* **What the exercise asks**:
Please copy, with no word changed, only the run of lines that opens with the line containing "This screenshot has width=1070, height=595." and closes with the last line below.
Top of Information
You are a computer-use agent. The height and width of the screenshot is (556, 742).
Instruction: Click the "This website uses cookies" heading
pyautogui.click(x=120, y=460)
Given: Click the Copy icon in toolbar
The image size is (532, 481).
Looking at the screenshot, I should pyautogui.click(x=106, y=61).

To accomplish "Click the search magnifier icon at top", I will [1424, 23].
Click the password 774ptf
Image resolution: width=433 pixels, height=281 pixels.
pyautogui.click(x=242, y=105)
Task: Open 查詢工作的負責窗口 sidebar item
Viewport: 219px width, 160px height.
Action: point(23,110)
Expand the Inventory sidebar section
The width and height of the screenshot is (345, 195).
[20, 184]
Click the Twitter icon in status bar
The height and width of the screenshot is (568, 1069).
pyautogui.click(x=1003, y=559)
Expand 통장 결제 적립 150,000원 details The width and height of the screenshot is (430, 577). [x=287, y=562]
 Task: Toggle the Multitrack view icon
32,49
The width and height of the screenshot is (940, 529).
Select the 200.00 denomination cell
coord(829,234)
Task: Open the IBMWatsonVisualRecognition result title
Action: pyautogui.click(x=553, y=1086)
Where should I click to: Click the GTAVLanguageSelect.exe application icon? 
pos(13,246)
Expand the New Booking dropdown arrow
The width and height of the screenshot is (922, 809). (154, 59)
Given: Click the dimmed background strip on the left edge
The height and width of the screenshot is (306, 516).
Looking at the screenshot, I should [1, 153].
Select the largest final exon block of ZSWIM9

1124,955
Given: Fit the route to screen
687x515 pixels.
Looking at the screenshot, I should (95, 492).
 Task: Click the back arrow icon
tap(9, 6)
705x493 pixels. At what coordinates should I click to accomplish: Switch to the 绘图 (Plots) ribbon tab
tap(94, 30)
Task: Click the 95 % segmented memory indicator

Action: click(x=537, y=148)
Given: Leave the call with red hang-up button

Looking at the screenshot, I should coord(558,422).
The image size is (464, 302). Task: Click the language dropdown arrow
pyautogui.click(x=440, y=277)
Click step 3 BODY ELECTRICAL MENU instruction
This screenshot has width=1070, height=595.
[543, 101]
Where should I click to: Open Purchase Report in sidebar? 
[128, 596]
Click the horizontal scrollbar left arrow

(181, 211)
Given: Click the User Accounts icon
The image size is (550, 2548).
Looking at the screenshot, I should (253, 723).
Bottom of Information
* **Written solution**:
This screenshot has width=1070, height=595.
[543, 101]
Where should I click to: Open Purchase Report in sidebar? 
[128, 596]
Click the horizontal scrollbar left arrow

(181, 211)
Given: Click the User Accounts icon
The image size is (550, 2548).
Looking at the screenshot, I should (253, 723).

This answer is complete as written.